-- PROBLEM STATEMENT --
List every person named in the article below about partisanship and fear of dying of COVID-19.

-- EXTRACTED TEXT --
----

Political partisanship is a better predictor of the fear of dying of COVID-19 than coronavirus cases and deaths, according to new research that examined search data from Google. The study, published in PLOS One, uncovered significant differences between states that supported Hillary Clinton and states that supported Donald Trump in 2016.
There were two main reasons to conduct the study, according to lead researcher Joan C. Timoneda, an assistant professor of political science at Purdue University.
“First is that COVID-19 has had a major impact on politics,” Timoneda explained. “One’s intuition is that, as a society, a response to a pandemic should not be politicized and that we all should act in accordance with the greater public good. This has certainly not been the case, which is fascinating. Second is that I’ve been working with Google Trends data for awhile and I wanted to see what patterns emerged in terms of searches on Google that we could leverage to explain the pandemic’s politics.”
Google Trends is a service that gathers data on search volume for given words or phrases within a specific location and time. In this case, the researchers were interested in examining Google searches for the phrase “will I die from coronavirus” between February 18 and May 30 of 2020, during the early stages of the coronavirus outbreak in the United States.

----

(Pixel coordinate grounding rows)
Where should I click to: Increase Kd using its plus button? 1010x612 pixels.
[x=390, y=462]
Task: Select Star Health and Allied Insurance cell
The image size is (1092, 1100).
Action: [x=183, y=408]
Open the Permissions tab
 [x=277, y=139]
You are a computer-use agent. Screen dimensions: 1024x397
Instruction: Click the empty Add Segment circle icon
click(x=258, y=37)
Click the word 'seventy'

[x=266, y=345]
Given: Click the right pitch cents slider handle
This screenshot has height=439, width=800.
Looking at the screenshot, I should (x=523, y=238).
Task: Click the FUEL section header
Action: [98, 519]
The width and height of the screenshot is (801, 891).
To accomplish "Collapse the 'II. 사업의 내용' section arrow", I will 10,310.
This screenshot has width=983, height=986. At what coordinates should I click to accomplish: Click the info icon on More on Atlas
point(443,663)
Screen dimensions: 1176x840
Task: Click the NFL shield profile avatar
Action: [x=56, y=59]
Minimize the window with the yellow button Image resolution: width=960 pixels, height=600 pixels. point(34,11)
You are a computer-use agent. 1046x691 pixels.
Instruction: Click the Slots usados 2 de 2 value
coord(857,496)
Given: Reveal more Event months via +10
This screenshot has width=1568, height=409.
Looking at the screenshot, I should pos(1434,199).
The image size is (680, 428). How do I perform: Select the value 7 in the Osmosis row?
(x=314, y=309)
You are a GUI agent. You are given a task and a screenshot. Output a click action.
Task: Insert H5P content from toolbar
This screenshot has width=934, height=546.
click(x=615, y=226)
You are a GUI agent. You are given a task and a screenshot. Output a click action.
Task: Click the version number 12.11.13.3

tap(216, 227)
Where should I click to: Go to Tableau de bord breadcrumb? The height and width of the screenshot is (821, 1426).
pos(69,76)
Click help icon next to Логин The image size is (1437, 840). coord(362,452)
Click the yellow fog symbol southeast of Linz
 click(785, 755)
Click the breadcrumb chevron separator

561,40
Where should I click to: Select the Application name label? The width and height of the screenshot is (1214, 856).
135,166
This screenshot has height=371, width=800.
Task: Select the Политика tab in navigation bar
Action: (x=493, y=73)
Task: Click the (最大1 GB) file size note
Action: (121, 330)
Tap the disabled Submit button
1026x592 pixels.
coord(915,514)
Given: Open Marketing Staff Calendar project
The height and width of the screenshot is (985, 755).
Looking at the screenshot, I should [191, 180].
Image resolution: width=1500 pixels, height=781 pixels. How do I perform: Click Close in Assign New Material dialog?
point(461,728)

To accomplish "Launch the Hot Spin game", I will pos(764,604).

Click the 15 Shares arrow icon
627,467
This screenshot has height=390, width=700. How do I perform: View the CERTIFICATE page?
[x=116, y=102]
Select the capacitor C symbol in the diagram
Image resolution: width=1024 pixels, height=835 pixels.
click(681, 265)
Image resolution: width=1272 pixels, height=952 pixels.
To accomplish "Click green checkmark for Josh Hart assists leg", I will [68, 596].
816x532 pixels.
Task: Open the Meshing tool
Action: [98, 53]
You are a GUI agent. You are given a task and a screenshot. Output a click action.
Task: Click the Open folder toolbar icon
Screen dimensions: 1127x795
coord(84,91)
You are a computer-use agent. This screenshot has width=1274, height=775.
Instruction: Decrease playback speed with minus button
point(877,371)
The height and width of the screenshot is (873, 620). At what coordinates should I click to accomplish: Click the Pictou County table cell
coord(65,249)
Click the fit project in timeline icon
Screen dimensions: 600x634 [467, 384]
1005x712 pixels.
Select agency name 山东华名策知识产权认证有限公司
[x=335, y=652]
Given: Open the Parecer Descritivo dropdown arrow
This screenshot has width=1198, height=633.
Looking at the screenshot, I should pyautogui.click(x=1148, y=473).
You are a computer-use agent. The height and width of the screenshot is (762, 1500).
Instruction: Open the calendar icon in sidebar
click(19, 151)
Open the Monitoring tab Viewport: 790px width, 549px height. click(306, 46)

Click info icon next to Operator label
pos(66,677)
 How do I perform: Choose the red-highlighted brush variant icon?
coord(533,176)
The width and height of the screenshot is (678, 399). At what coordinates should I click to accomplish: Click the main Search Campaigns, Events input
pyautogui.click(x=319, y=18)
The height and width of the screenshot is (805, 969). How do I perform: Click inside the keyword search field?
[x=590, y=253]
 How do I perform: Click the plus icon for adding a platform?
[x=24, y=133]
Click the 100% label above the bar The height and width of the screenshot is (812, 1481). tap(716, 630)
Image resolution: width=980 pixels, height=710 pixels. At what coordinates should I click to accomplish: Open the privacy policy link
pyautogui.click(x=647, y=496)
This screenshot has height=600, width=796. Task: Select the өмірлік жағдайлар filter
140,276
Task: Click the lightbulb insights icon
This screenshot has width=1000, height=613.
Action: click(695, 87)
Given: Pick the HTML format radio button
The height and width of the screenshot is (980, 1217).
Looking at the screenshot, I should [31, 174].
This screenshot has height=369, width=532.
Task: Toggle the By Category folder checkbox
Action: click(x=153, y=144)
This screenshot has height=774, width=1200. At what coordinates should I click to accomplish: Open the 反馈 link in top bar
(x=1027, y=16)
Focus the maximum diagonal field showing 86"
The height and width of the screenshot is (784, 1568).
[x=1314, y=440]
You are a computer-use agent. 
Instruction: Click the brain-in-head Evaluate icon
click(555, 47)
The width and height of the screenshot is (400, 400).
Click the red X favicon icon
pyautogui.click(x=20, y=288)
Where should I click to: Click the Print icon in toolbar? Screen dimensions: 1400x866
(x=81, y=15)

----

-- WRITTEN ANSWER --
Hillary Clinton, Donald Trump, Joan C. Timoneda